(Closed) Would you tell her to step-off?? ..(kind of long but need advice please!!)

posted 5 years ago in Bridesmaids
Post # 3
Member
55 posts
Worker bee
  • Wedding: August 2012

If you see yourself spending time with C after the wedding and continuing to be friends, don’t ask her to step down. She might have some issues that are taking precedence over your wedding.  Or she might be bad at prioritizing.  Clearly she doesn’t understand RSVP etiquette, so who knows really?

If you don’t think you will have much of a friendship after the wedding, ask her to step down now.

Post # 5
Member
6015 posts
Bee Keeper
  • Wedding: March 2012

If she hasn’t bought the dress, I’d cut her, or reimburse her for the cost of her dress.  It’s so weird they just dropped off like that.

Post # 8
Member
1281 posts
Bumble bee
  • Wedding: May 2013

I’m an advocate of honest, direct communication, which it seems you are too.  I’d ask her to meet up face to face and just lay it all out….  you noticed she’s been distanced, you’re unsure why, you’re concerned about your friendship…make sure that stuff is the forefront.  Hopefully she’ll be able to give you some answers and if that will lead to a conversation about if she is really interested in being in your wedding party.  I would advise against initially making the convo about the wedding…but definitely try to steer toward it to get some answers.  

Post # 9
Member
872 posts
Busy bee
  • Wedding: July 2013

@rubybride718:  I have to agree with Ruby on this one. 

A face-to-face conversation is the best course of action, get her side of the story, let her know how you feel and how it seems she is ditching you guys and your wedding, but reason with her that you understand that life happens it would be nice though if she kept you in the loop. 

I am all about being direct and to the point, my FI says that can be a down fall of mine since I don’t always cushion the blow. For you though, I think you two as women need to clear the air because something seems to be wrong in this situation between you two. Maybe something has been going on in her life that is very personal and private and she hasn’t had the heart to tell you yet since your friendship is still new? 

Maybe she wants to drop out the wedding party but doesn’t know how to tell you either so maybe that is why she is neglecting her duties as a BM. In the end I think you should flat out ask her, “Do you want to drop out of the wedding party?” Let her know that you understand if she does want to quit. If she gets upset at any point in the conversation ask her why she is getting annoyed with you, usually that can calm people down when they are confronted with their emotions. 

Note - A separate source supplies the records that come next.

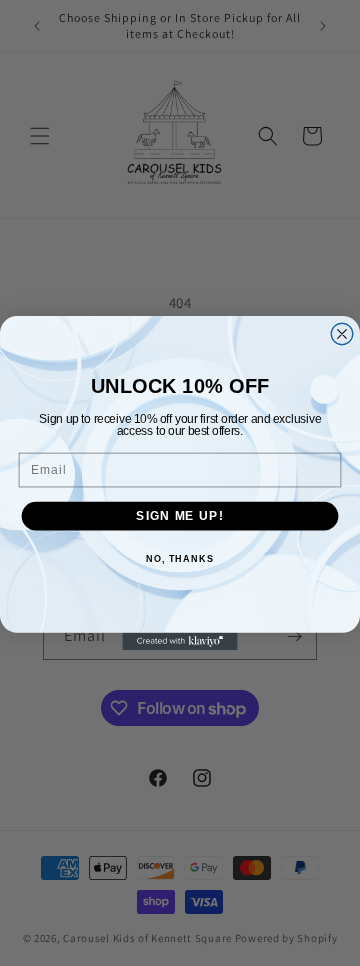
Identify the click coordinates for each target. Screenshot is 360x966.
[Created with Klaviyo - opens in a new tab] (179, 641)
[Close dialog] (342, 334)
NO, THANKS (180, 559)
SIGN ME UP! (179, 516)
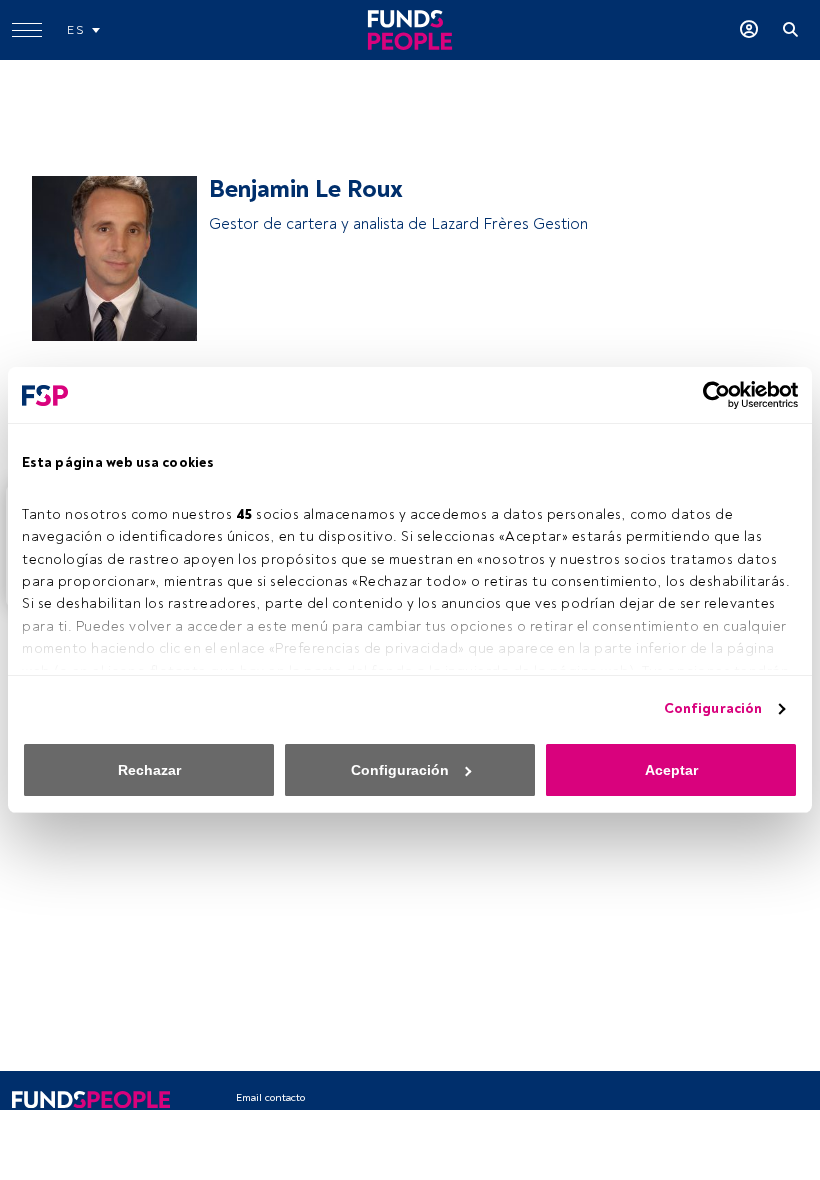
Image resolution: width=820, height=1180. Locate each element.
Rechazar (149, 770)
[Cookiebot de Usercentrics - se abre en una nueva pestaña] (710, 395)
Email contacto (270, 1097)
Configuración (713, 708)
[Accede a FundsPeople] (749, 30)
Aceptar (671, 770)
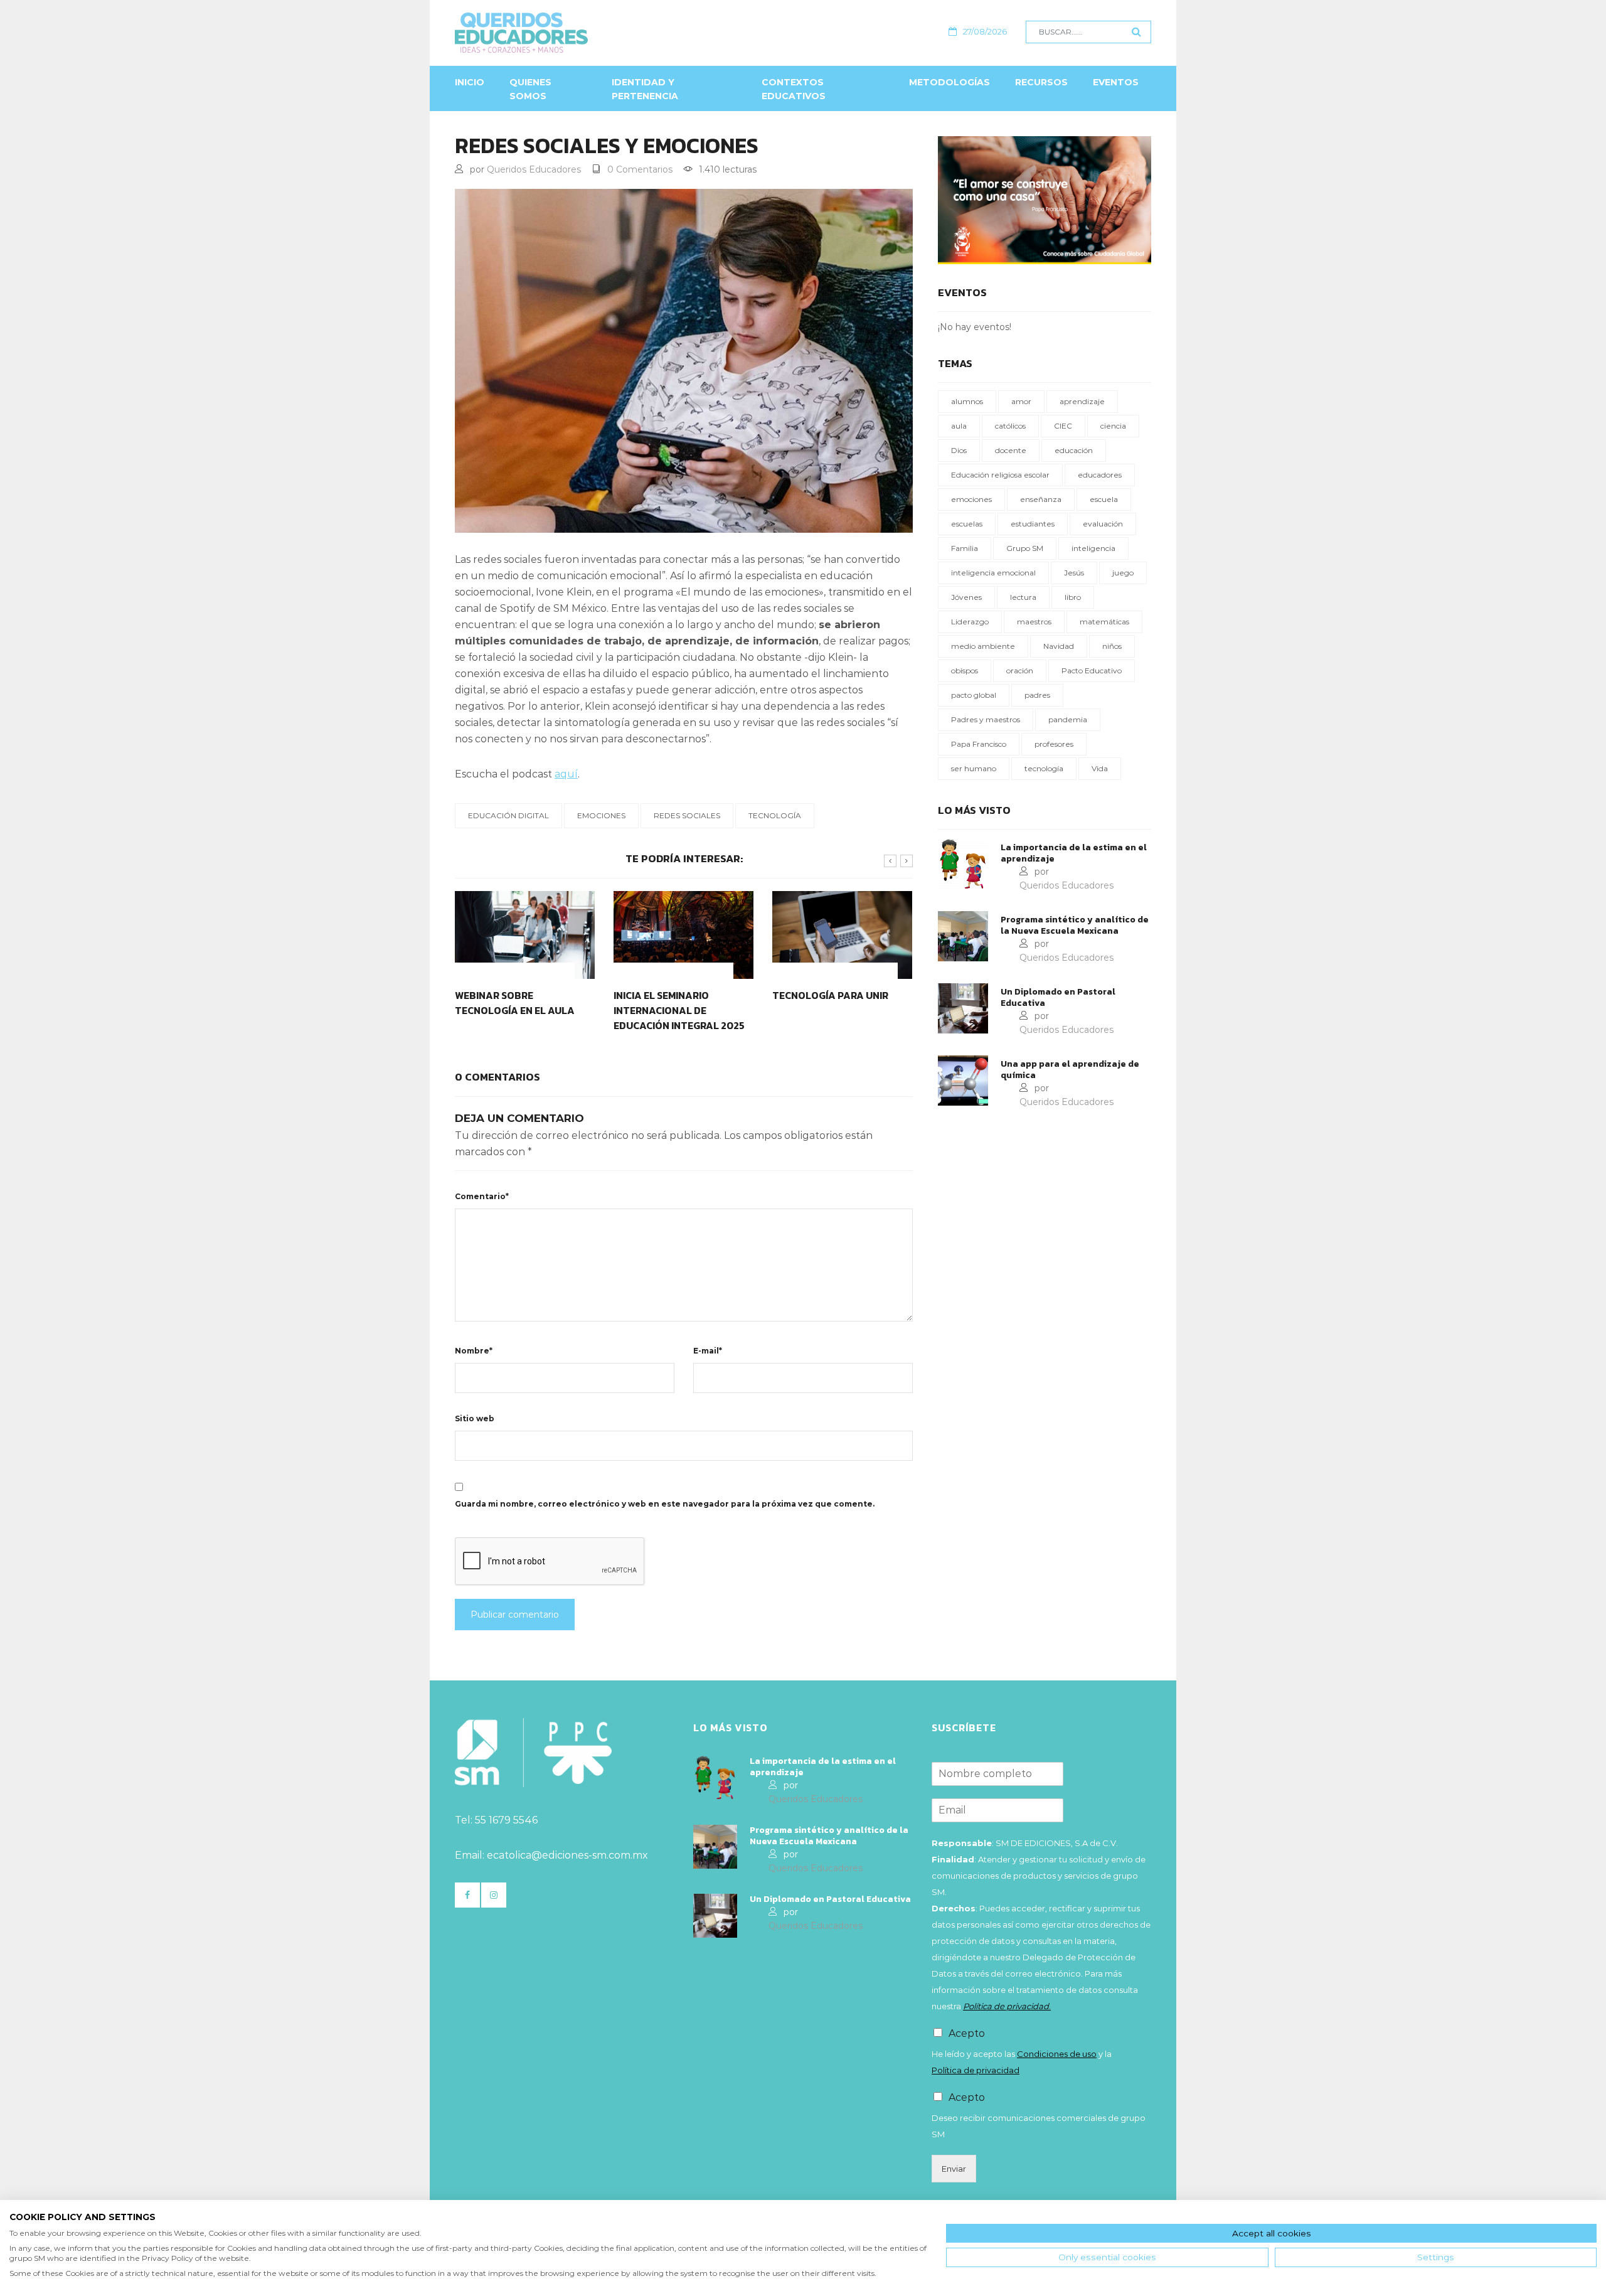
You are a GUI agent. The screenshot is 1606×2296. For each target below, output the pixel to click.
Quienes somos (530, 89)
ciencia (1113, 425)
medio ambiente (983, 646)
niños (1112, 646)
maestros (1034, 621)
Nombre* (473, 1350)
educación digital (508, 815)
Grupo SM (1024, 548)
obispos (964, 670)
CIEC (1063, 425)
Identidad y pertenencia (645, 89)
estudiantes (1033, 523)
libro (1073, 597)
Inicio (469, 82)
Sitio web (474, 1418)
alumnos (967, 401)
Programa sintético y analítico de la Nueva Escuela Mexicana (1075, 925)
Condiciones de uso (1057, 2054)
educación (1074, 450)
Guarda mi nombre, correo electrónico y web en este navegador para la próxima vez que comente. (665, 1503)
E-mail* (707, 1350)
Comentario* (482, 1196)
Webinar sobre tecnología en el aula (515, 1003)
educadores (1100, 474)
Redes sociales (687, 815)
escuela (1104, 499)
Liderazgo (970, 621)
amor (1021, 401)
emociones (601, 815)
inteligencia (1093, 548)
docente (1010, 450)
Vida (1100, 768)
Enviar (954, 2169)
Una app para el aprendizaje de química (1070, 1070)
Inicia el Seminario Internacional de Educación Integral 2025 (679, 1010)
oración (1019, 670)
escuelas (966, 523)
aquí (566, 774)
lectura (1023, 597)
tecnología (774, 815)
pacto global (973, 695)
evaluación (1103, 523)
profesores (1053, 744)
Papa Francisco (978, 744)
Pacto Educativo (1091, 670)
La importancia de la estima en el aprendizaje (1074, 853)
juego (1123, 572)
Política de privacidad (975, 2070)
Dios (959, 450)
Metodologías (949, 82)
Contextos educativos (794, 89)
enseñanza (1040, 499)
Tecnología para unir (830, 995)
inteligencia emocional (993, 572)
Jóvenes (966, 597)
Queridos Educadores (534, 169)
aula (959, 425)
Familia (964, 548)
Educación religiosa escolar (1000, 474)
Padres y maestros (985, 719)
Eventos (1116, 82)
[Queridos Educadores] (589, 32)
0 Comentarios (640, 169)
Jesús (1074, 572)
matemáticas (1104, 621)
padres (1037, 695)
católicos (1010, 425)
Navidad (1058, 646)
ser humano (973, 768)
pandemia (1067, 719)
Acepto (967, 2033)
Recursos (1041, 82)
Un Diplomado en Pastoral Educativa (1058, 997)
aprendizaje (1082, 401)
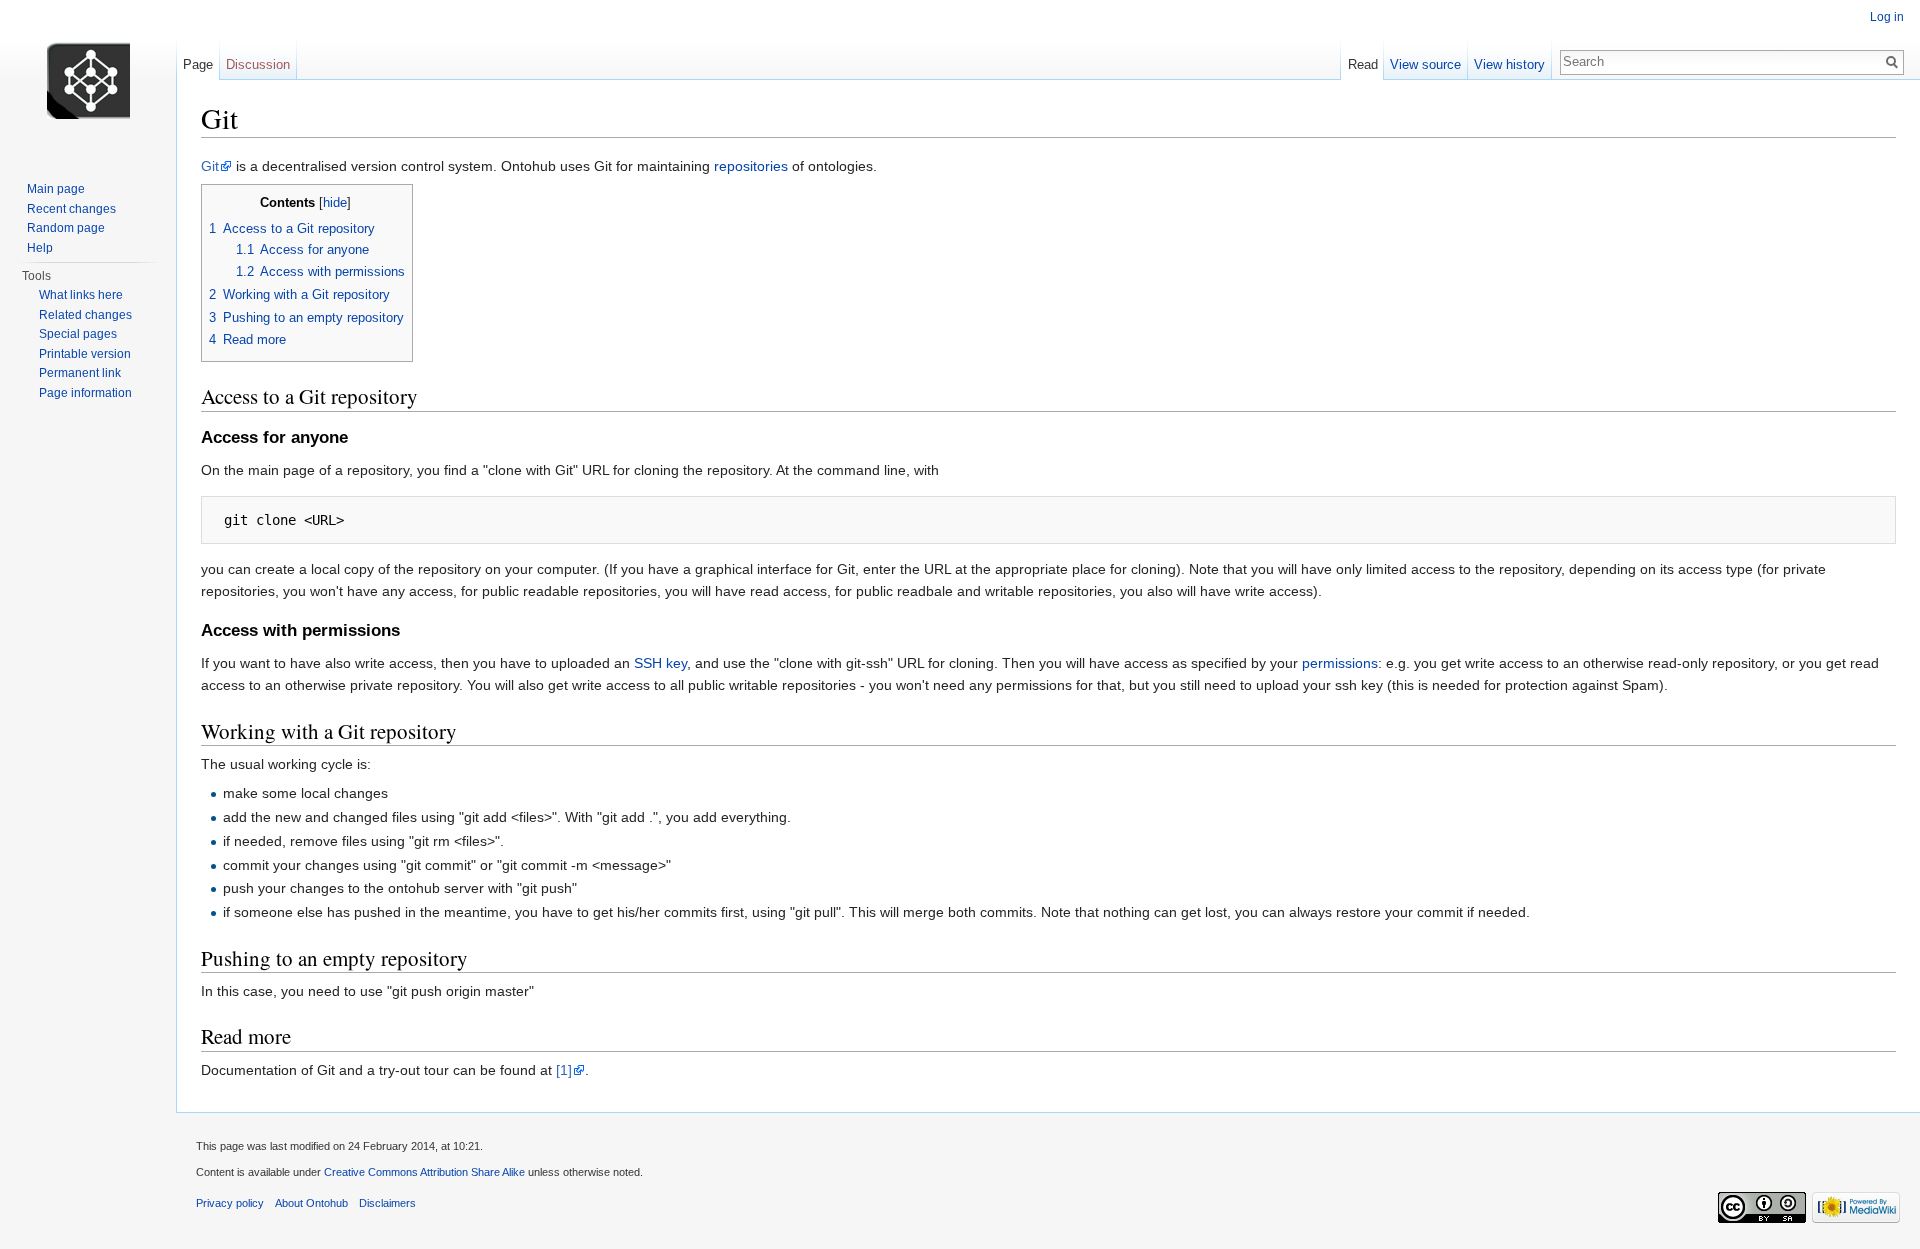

For me though I would politely ask her to step down after I got her story on why she has been neglecting me and the wedding. I would sympathize with her being busy (if she even is) and just say, “I don’t want to be added stress to your life right now, and my wedding planning is moving so fast I don’t want to bombared you with a whole bunch of phone calls and texts of the updates of the wedding, plus there will be times that I am going to need my whole bridal party with me while we make plans and I need to know that I can count on you, but at the same time if you’re so busy it would be unfair of me to take you away from your life. So why not come to my wedding as a guest? Your precense there would still mean a lot me.” Sometimes it is not easy, and you might get some back lash no matter what you say, but if she is a reasonable person hopefully she’ll understand. If she is going to make a fight out this there is nothing you can do other then damage control and keep yourself calm.

 

I am sorry you have to go through this, it isn’t easy but in the end I think your family is right, and I think that you know it too now it is just time for the hard part and asking her to step down. I would reherse what you want to say to her, try to look at each outcome and possiblity of how the conversation might go, so you can be well prepared and in control of this situation and it will help you remain calm if anything bad does happen. 

Don’t get me wrong, if she is busy with her life there is nothing wrong with that, but sometimes life can get so over whelming that maybe she doesn’t know how to tell you she cannot be commited and is just feeling as if she is drowning in a sea of commitments and responcibilities, maybe she does really need this talk. 

Post # 12
Member
872 posts
Busy bee
  • Wedding: July 2013

@FutureMuniz:  Yeah, this BM is giving you way too many red flags. Ultimately this is not fair to you as the bride to have to stress over a BM and be left wondering why she isn’t participating in your wedding like everyone else is doing. Plus, it isn’t fair to your mom and your aunt and everyone else in the wedding party if she is not helping. What really puts a sting on this is that she won’t even text, or communicate to anyone in the bridal party and that is very frustrating. She is taking the fun out of planning your bridal shower and your wedding, she needs to be talked to. 

This does suck, I am sorry you have to deal with this! Once this is over have your FI give you a back massage, LOL! No matter what happens after talking with this girl go back to enjoying planning your wedding, don’t let her take away any of your happiness. 

Post # 14
Member
365 posts
Helper bee

You could also message her and say that since you haven’t heard anything, you’re assuming she’s resigned, and to please let you know if that’s not the case. She may be looking for an out.